Summary of this case from El Dorado Oil Works Co. v. Societe Commerciale De L'Oceanie

Opinion

ERROR TO THE CIRCUIT COURT OF THE UNITED STATES FOR THE EASTERN DISTRICT OF NEW YORK.

No. 61.

Argued October 29, 1891. Decided November 9, 1891.

When a contract is couched in terms which import a complete legal obligation, with no uncertainty as to the object, or extent of the engagement, it is, (in the absence of fraud, accident or mistake,) conclusively to be presumed that the whole engagement of the parties and the extent and manner of their undertaking were reduced to writing. Whether the written contract in this case fully expressed the terms of the agreement between the parties was a question for the court; and silence on a point that might have been embodied in it does not open the door to parol evidence in that regard. When a known, described and definite article is ordered of a manufacturer, although it be stated by the purchaser to be required for a particular purpose, yet, if the known, described and definite thing be actually supplied, there is no warranty that it shall answer the particular purpose intended by the buyer.

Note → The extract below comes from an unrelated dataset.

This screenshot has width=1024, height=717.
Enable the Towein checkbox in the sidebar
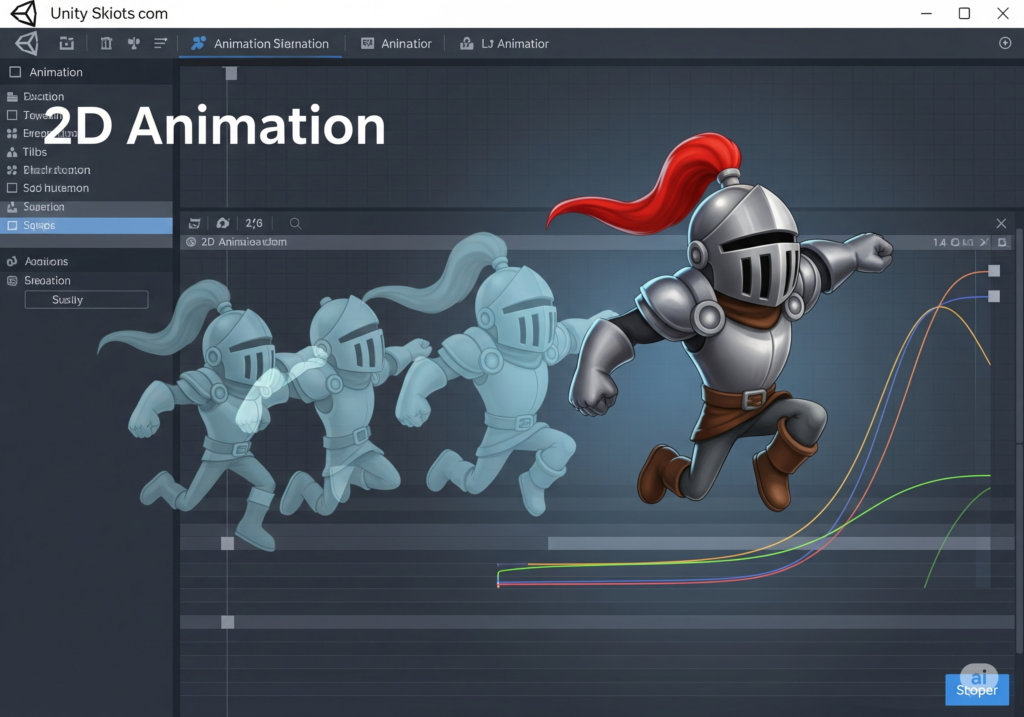click(x=14, y=114)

Mr. Esek Cowen for plaintiff in error.

I. The defence, set up in the amended answer, contained no element of fraud, but was a sufficiently well expressed pleading, setting up a contract of warranty, or guaranty, collateral to the contract of purchase and sale.

II. The learned judge was entirely mistaken, in his supposition that the written contract precluded the proof of a parol guaranty, collateral to the main contract of purchase and sale, and not in any way contradicting or modifying it.

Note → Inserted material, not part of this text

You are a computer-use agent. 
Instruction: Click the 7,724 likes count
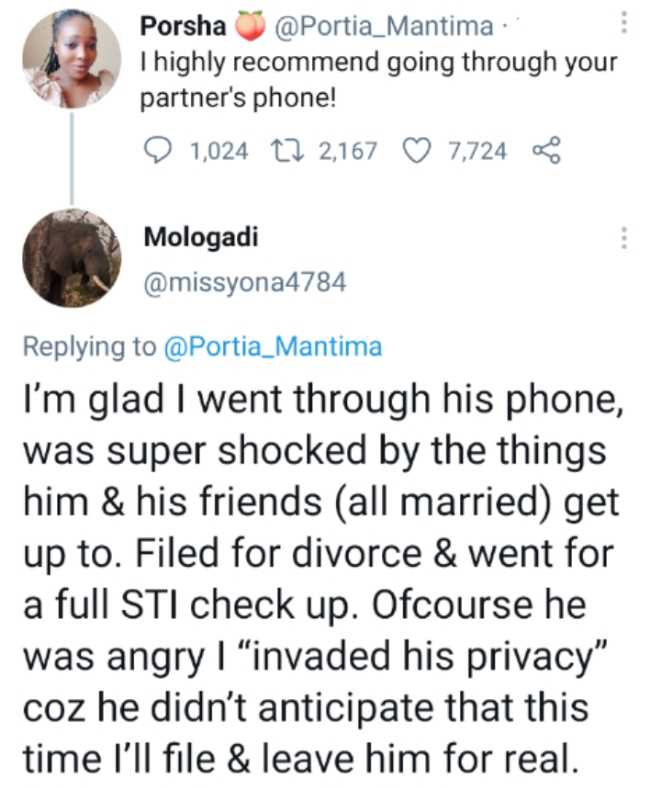(x=478, y=151)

The contract of purchase and sale was simply a contract to sell and deliver on one part, and to purchase on the other part, a machine of the general description, which the plaintiffs were then constructing, and known as size No. 2. The sole effect of the contract was to bind one party to deliver such a machine, and to bind the other party to pay for it. It had no other legal effect whatever, and a contract that the machine after it was delivered, should do certain work, and be capable of a certain operation, and should produce a certain effect, in no way contradicted, modified or added to the original contract. It was purely collateral, and as such could be proved by parol. This is the law in England. It is the law of the State of New York, where this cause of action arose, and where this case was brought and tried.

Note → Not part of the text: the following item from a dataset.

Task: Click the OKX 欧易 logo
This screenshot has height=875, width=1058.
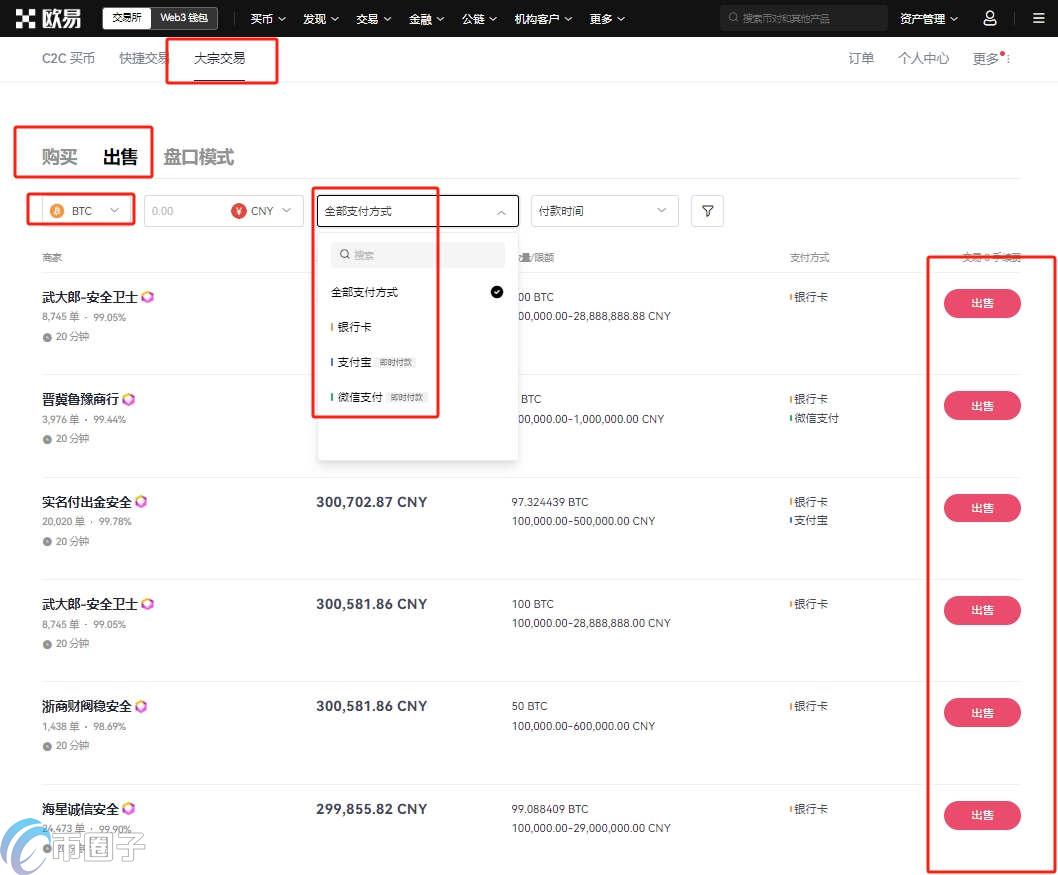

It is only necessary upon this point to cite a few of the cases in which this question has been considered, and more especially, as at least two of the cases cited from the New York Court of Appeals contain a very elaborate examination of the question. Batterman v. Pierce, 3 Hill, 171; Johnson v. Oppenheim, 55 N.Y. 280, 293; Chapin v. Dobson, 78 N.Y. 74.

III. Aside from the express parol warranty or guaranty, there was clearly an implied warranty, arising from the very nature of the transaction, that this machine should be reasonably fit to accomplish the purpose for which it was sold.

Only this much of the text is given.